Exercise requirements: Copy the following data line for line, with no changes.

Part of a data file:
■ ■ ■ ■
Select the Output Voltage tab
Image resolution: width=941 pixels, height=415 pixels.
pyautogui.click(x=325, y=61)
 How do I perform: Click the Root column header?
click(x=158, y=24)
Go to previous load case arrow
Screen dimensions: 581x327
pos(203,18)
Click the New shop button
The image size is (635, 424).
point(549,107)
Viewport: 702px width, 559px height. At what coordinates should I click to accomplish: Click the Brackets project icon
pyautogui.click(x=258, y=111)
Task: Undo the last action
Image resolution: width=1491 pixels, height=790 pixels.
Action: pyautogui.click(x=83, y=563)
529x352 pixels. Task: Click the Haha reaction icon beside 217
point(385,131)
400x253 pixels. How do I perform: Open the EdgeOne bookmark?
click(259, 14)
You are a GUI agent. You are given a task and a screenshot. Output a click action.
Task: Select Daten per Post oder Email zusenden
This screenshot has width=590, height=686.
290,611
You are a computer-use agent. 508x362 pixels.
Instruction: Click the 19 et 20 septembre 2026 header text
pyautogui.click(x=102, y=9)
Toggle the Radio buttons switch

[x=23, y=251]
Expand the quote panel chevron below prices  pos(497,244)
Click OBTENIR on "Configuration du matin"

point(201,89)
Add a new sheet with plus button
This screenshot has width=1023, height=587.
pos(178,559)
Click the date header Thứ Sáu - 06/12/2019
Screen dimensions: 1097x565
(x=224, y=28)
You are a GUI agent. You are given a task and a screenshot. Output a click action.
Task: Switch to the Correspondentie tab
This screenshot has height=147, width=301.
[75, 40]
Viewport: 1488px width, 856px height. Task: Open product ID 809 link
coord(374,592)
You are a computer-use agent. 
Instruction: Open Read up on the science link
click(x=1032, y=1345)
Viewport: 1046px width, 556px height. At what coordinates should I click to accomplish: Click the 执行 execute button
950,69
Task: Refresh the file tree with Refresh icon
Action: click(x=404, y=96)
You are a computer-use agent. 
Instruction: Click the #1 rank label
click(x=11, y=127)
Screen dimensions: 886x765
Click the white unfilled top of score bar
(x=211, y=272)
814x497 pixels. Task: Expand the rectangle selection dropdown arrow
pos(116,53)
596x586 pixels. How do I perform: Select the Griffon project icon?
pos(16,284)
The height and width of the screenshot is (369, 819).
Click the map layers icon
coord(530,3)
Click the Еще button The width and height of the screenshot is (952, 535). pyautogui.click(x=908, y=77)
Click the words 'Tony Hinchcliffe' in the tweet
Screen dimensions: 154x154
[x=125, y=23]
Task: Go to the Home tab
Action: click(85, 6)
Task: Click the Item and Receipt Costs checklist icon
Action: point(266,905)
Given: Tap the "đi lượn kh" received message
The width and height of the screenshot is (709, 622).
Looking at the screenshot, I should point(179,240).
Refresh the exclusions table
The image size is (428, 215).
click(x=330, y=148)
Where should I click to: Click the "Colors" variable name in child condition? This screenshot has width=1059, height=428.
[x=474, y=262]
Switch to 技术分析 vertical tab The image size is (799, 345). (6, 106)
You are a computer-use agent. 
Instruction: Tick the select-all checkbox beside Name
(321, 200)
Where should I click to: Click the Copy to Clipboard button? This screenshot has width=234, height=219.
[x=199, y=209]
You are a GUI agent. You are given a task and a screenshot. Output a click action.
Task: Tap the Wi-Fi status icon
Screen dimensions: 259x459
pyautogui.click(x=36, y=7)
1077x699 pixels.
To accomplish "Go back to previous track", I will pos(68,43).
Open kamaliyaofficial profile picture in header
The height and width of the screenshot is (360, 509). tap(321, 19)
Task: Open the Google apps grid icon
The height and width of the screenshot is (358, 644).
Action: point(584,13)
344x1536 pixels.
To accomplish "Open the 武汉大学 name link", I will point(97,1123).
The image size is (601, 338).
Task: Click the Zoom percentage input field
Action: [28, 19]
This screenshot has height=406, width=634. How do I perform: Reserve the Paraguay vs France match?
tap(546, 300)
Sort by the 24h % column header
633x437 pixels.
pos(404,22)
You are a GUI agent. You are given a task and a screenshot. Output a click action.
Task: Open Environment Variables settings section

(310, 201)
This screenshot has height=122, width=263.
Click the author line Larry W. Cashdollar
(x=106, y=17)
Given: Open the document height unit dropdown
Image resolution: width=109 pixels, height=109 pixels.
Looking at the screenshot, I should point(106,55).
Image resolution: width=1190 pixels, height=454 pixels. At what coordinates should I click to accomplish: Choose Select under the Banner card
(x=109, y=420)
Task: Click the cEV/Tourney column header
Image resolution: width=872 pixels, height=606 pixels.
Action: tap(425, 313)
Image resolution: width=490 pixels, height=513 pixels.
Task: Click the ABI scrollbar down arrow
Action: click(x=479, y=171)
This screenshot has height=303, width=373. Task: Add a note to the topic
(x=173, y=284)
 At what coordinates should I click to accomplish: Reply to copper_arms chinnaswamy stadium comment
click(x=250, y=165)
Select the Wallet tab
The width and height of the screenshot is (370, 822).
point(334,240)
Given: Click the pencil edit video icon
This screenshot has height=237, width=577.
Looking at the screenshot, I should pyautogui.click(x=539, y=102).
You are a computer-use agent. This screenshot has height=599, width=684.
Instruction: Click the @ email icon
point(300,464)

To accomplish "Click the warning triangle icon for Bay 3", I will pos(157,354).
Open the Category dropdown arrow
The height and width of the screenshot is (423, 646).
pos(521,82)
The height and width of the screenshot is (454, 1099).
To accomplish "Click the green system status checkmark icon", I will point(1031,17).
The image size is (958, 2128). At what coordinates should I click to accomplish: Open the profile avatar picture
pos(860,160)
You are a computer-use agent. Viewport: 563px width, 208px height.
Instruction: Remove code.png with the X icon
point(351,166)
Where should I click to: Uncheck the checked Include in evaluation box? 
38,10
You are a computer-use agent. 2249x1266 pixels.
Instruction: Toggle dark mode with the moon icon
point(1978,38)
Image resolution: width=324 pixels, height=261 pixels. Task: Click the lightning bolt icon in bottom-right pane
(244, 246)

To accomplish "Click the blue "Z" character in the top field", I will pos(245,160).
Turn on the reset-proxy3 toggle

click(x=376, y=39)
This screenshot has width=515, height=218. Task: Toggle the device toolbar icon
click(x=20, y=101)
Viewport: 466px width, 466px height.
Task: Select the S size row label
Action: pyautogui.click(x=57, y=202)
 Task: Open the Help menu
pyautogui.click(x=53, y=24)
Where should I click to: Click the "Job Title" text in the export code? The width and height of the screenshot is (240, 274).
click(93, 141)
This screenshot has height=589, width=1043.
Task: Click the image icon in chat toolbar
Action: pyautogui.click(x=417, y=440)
■ ■ ■ ■
Task response:
Select the Output Voltage tab
Image resolution: width=941 pixels, height=415 pixels.
pyautogui.click(x=325, y=61)
 How do I perform: Click the Root column header?
click(x=158, y=24)
Go to previous load case arrow
Screen dimensions: 581x327
pos(203,18)
Click the New shop button
The image size is (635, 424).
point(549,107)
Viewport: 702px width, 559px height. At what coordinates should I click to accomplish: Click the Brackets project icon
pyautogui.click(x=258, y=111)
Task: Undo the last action
Image resolution: width=1491 pixels, height=790 pixels.
Action: pyautogui.click(x=83, y=563)
529x352 pixels. Task: Click the Haha reaction icon beside 217
point(385,131)
400x253 pixels. How do I perform: Open the EdgeOne bookmark?
click(259, 14)
You are a GUI agent. You are given a task and a screenshot. Output a click action.
Task: Select Daten per Post oder Email zusenden
This screenshot has width=590, height=686.
290,611
You are a computer-use agent. 508x362 pixels.
Instruction: Click the 19 et 20 septembre 2026 header text
pyautogui.click(x=102, y=9)
Toggle the Radio buttons switch

[x=23, y=251]
Expand the quote panel chevron below prices  pos(497,244)
Click OBTENIR on "Configuration du matin"

point(201,89)
Add a new sheet with plus button
This screenshot has width=1023, height=587.
pos(178,559)
Click the date header Thứ Sáu - 06/12/2019
Screen dimensions: 1097x565
(x=224, y=28)
You are a GUI agent. You are given a task and a screenshot. Output a click action.
Task: Switch to the Correspondentie tab
This screenshot has height=147, width=301.
[75, 40]
Viewport: 1488px width, 856px height. Task: Open product ID 809 link
coord(374,592)
You are a computer-use agent. 
Instruction: Open Read up on the science link
click(x=1032, y=1345)
Viewport: 1046px width, 556px height. At what coordinates should I click to accomplish: Click the 执行 execute button
950,69
Task: Refresh the file tree with Refresh icon
Action: click(x=404, y=96)
You are a computer-use agent. 
Instruction: Click the #1 rank label
click(x=11, y=127)
Screen dimensions: 886x765
Click the white unfilled top of score bar
(x=211, y=272)
814x497 pixels. Task: Expand the rectangle selection dropdown arrow
pos(116,53)
596x586 pixels. How do I perform: Select the Griffon project icon?
pos(16,284)
The height and width of the screenshot is (369, 819).
Click the map layers icon
coord(530,3)
Click the Еще button The width and height of the screenshot is (952, 535). pyautogui.click(x=908, y=77)
Click the words 'Tony Hinchcliffe' in the tweet
Screen dimensions: 154x154
[x=125, y=23]
Task: Go to the Home tab
Action: click(85, 6)
Task: Click the Item and Receipt Costs checklist icon
Action: point(266,905)
Given: Tap the "đi lượn kh" received message
The width and height of the screenshot is (709, 622).
Looking at the screenshot, I should point(179,240).
Refresh the exclusions table
The image size is (428, 215).
click(x=330, y=148)
Where should I click to: Click the "Colors" variable name in child condition? This screenshot has width=1059, height=428.
[x=474, y=262]
Switch to 技术分析 vertical tab The image size is (799, 345). (6, 106)
You are a computer-use agent. 
Instruction: Tick the select-all checkbox beside Name
(321, 200)
Where should I click to: Click the Copy to Clipboard button? This screenshot has width=234, height=219.
[x=199, y=209]
You are a GUI agent. You are given a task and a screenshot. Output a click action.
Task: Tap the Wi-Fi status icon
Screen dimensions: 259x459
pyautogui.click(x=36, y=7)
1077x699 pixels.
To accomplish "Go back to previous track", I will pos(68,43).
Open kamaliyaofficial profile picture in header
The height and width of the screenshot is (360, 509). tap(321, 19)
Task: Open the Google apps grid icon
The height and width of the screenshot is (358, 644).
Action: point(584,13)
344x1536 pixels.
To accomplish "Open the 武汉大学 name link", I will point(97,1123).
The image size is (601, 338).
Task: Click the Zoom percentage input field
Action: [28, 19]
This screenshot has height=406, width=634. How do I perform: Reserve the Paraguay vs France match?
tap(546, 300)
Sort by the 24h % column header
633x437 pixels.
pos(404,22)
You are a GUI agent. You are given a task and a screenshot. Output a click action.
Task: Open Environment Variables settings section

(310, 201)
This screenshot has height=122, width=263.
Click the author line Larry W. Cashdollar
(x=106, y=17)
Given: Open the document height unit dropdown
Image resolution: width=109 pixels, height=109 pixels.
Looking at the screenshot, I should point(106,55).
Image resolution: width=1190 pixels, height=454 pixels. At what coordinates should I click to accomplish: Choose Select under the Banner card
(x=109, y=420)
Task: Click the cEV/Tourney column header
Image resolution: width=872 pixels, height=606 pixels.
Action: tap(425, 313)
Image resolution: width=490 pixels, height=513 pixels.
Task: Click the ABI scrollbar down arrow
Action: click(x=479, y=171)
This screenshot has height=303, width=373. Task: Add a note to the topic
(x=173, y=284)
 At what coordinates should I click to accomplish: Reply to copper_arms chinnaswamy stadium comment
click(x=250, y=165)
Select the Wallet tab
The width and height of the screenshot is (370, 822).
point(334,240)
Given: Click the pencil edit video icon
This screenshot has height=237, width=577.
Looking at the screenshot, I should pyautogui.click(x=539, y=102).
You are a computer-use agent. This screenshot has height=599, width=684.
Instruction: Click the @ email icon
point(300,464)

To accomplish "Click the warning triangle icon for Bay 3", I will pos(157,354).
Open the Category dropdown arrow
The height and width of the screenshot is (423, 646).
pos(521,82)
The height and width of the screenshot is (454, 1099).
To accomplish "Click the green system status checkmark icon", I will point(1031,17).
The image size is (958, 2128). At what coordinates should I click to accomplish: Open the profile avatar picture
pos(860,160)
You are a computer-use agent. Viewport: 563px width, 208px height.
Instruction: Remove code.png with the X icon
point(351,166)
Where should I click to: Uncheck the checked Include in evaluation box? 
38,10
You are a computer-use agent. 2249x1266 pixels.
Instruction: Toggle dark mode with the moon icon
point(1978,38)
Image resolution: width=324 pixels, height=261 pixels. Task: Click the lightning bolt icon in bottom-right pane
(244, 246)

To accomplish "Click the blue "Z" character in the top field", I will pos(245,160).
Turn on the reset-proxy3 toggle

click(x=376, y=39)
This screenshot has width=515, height=218. Task: Toggle the device toolbar icon
click(x=20, y=101)
Viewport: 466px width, 466px height.
Task: Select the S size row label
Action: pyautogui.click(x=57, y=202)
 Task: Open the Help menu
pyautogui.click(x=53, y=24)
Where should I click to: Click the "Job Title" text in the export code? The width and height of the screenshot is (240, 274).
click(93, 141)
This screenshot has height=589, width=1043.
Task: Click the image icon in chat toolbar
Action: pyautogui.click(x=417, y=440)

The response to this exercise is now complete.